Lines from the one containing "589x341 pixels." through the end of the listing are what is wanted, given again exactly with both ends included and pictures left out.

[Start of Attachment]

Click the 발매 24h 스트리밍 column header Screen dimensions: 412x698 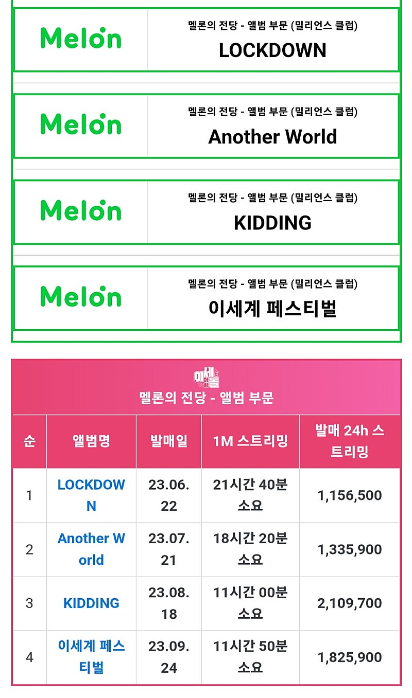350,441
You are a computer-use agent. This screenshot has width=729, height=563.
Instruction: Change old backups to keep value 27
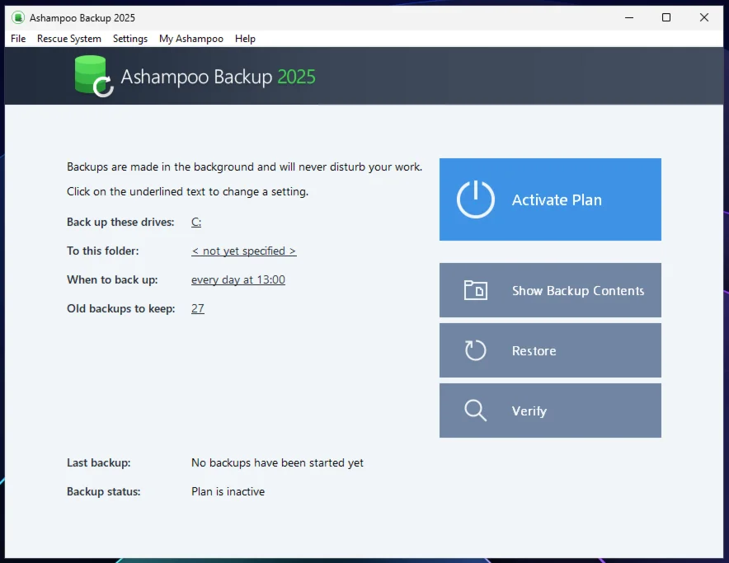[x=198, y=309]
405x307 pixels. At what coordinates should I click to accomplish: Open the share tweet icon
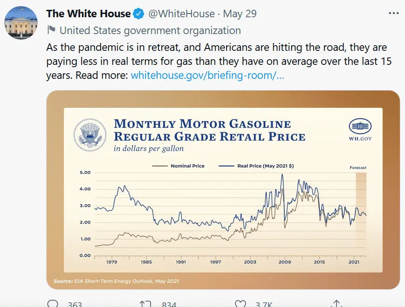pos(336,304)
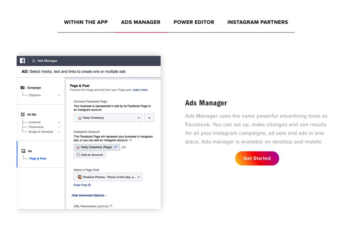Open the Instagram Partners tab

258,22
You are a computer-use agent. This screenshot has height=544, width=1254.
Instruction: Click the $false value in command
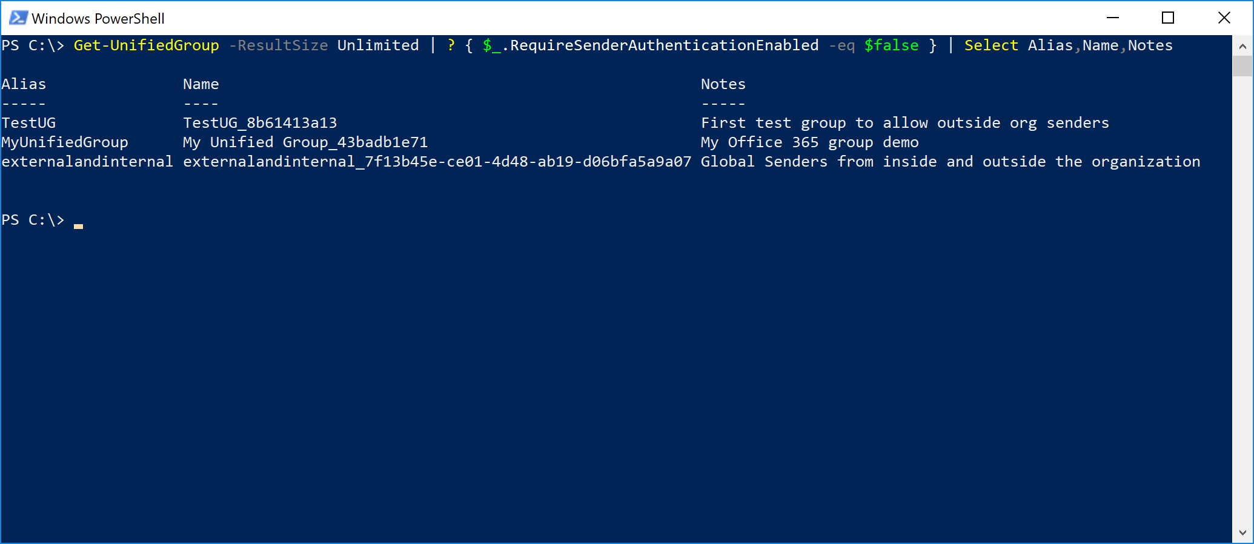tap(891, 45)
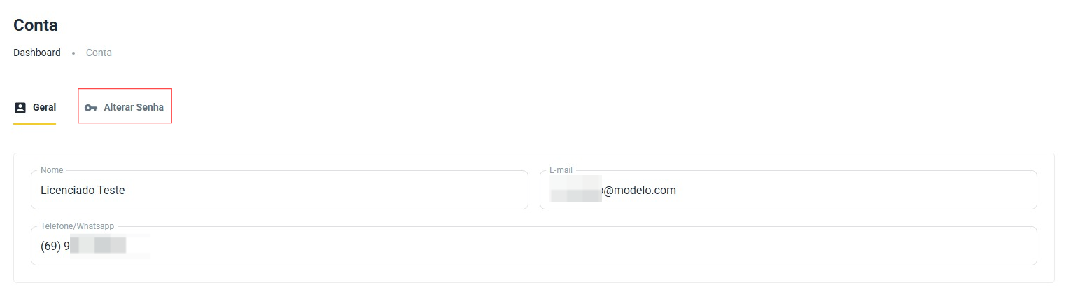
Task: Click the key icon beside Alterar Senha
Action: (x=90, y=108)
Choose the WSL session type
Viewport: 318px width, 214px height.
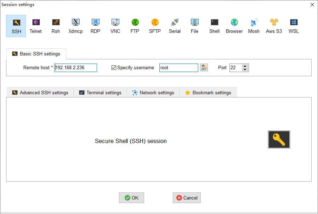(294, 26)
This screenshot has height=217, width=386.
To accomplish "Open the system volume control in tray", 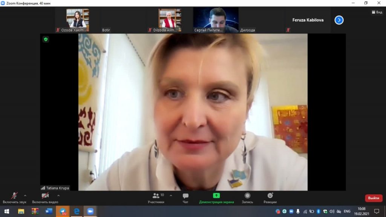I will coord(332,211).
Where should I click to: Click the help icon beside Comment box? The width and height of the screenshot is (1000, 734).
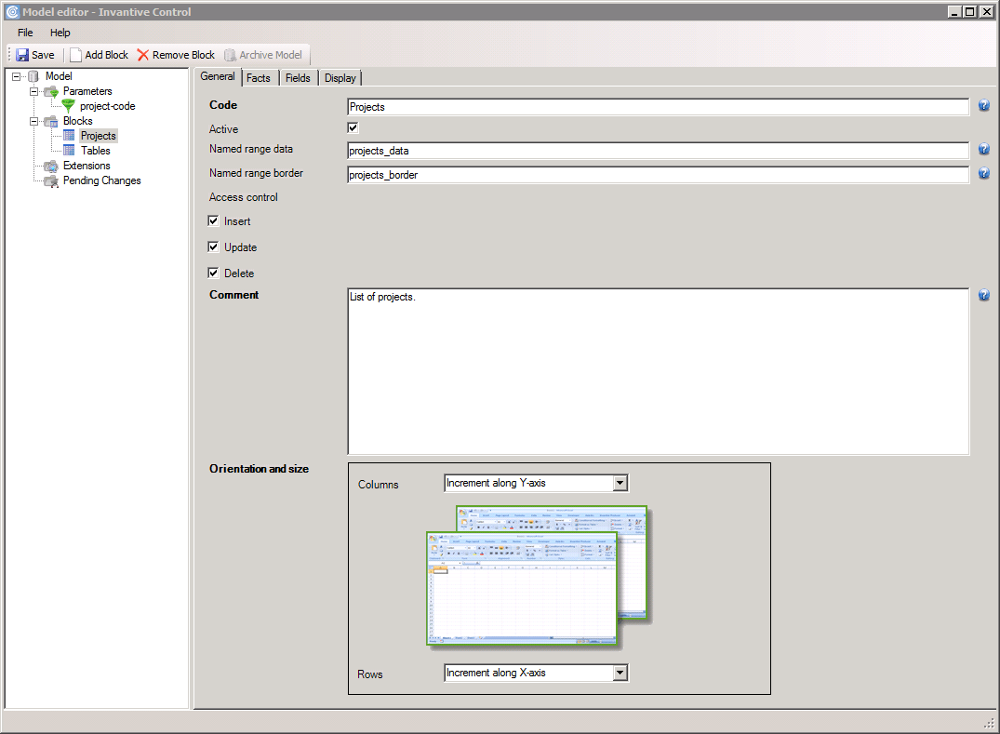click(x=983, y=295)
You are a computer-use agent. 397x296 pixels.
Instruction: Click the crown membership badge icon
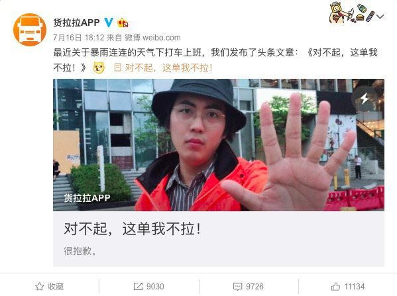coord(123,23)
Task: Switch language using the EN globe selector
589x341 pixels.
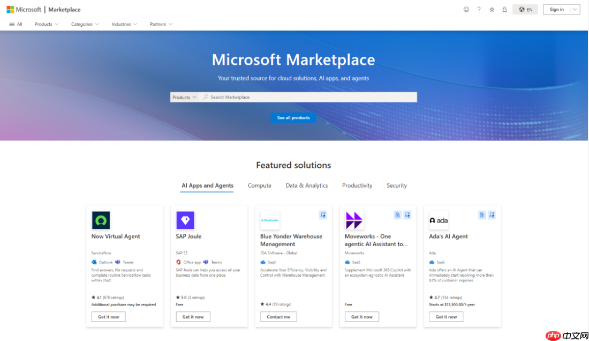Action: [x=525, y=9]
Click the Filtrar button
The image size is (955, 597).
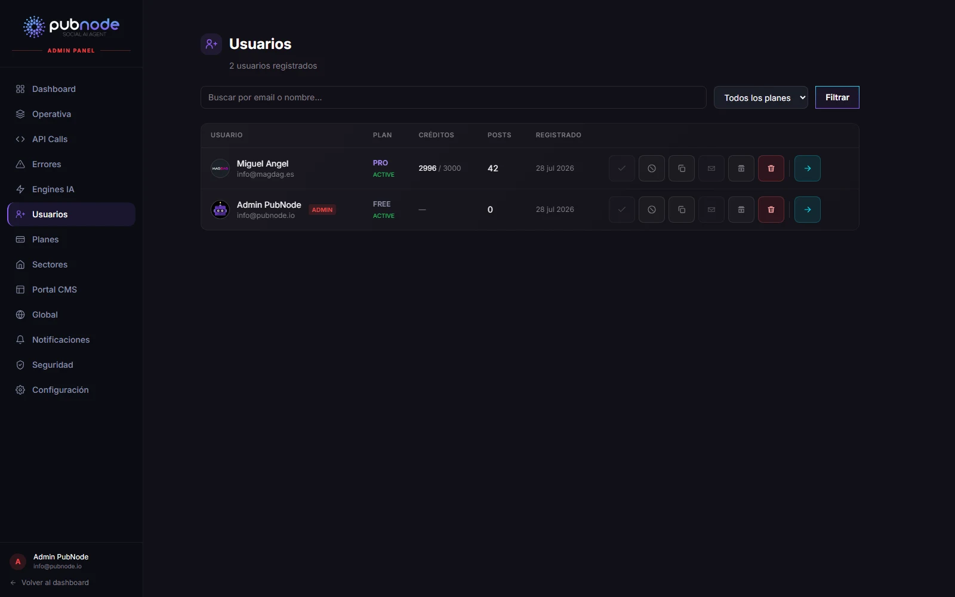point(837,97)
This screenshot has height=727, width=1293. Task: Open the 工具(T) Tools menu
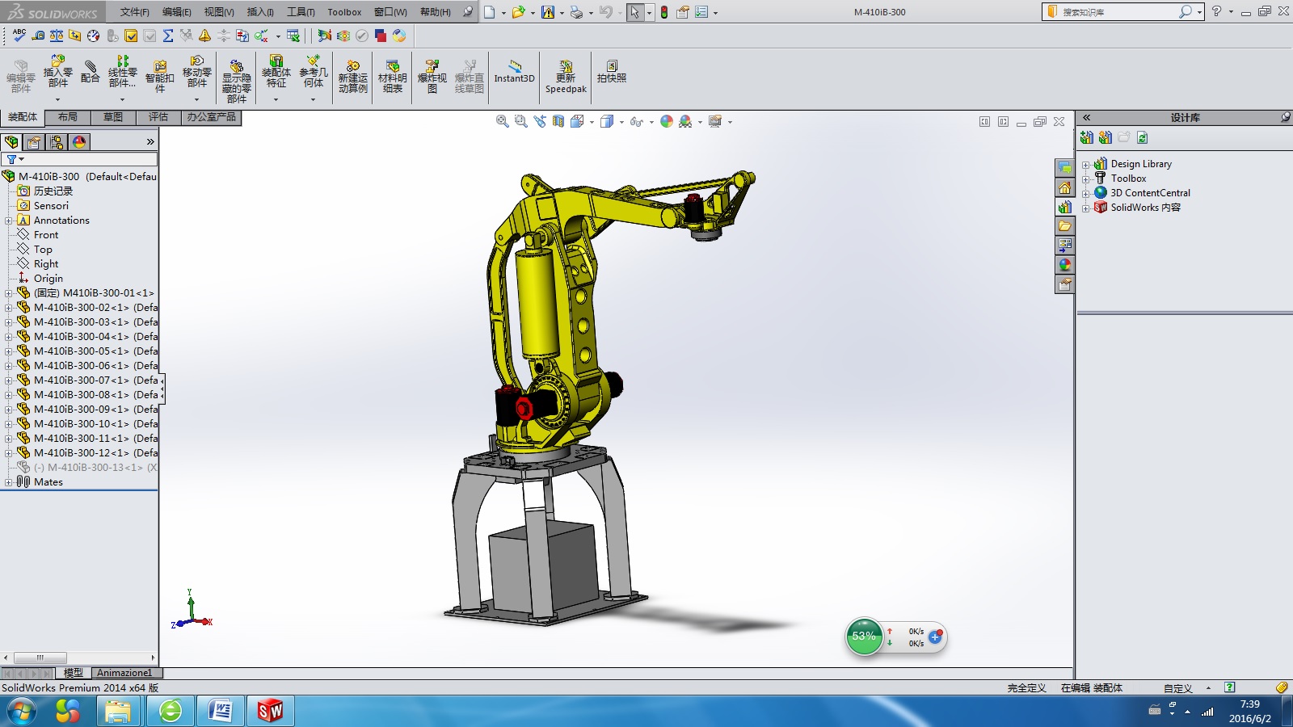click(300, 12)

[End of Attachment]

[COMPLETED TASK]
589x341 pixels.
Action: [x=525, y=9]
Click the Filtrar button
The image size is (955, 597).
point(837,97)
This screenshot has height=727, width=1293. Task: Open the 工具(T) Tools menu
click(300, 12)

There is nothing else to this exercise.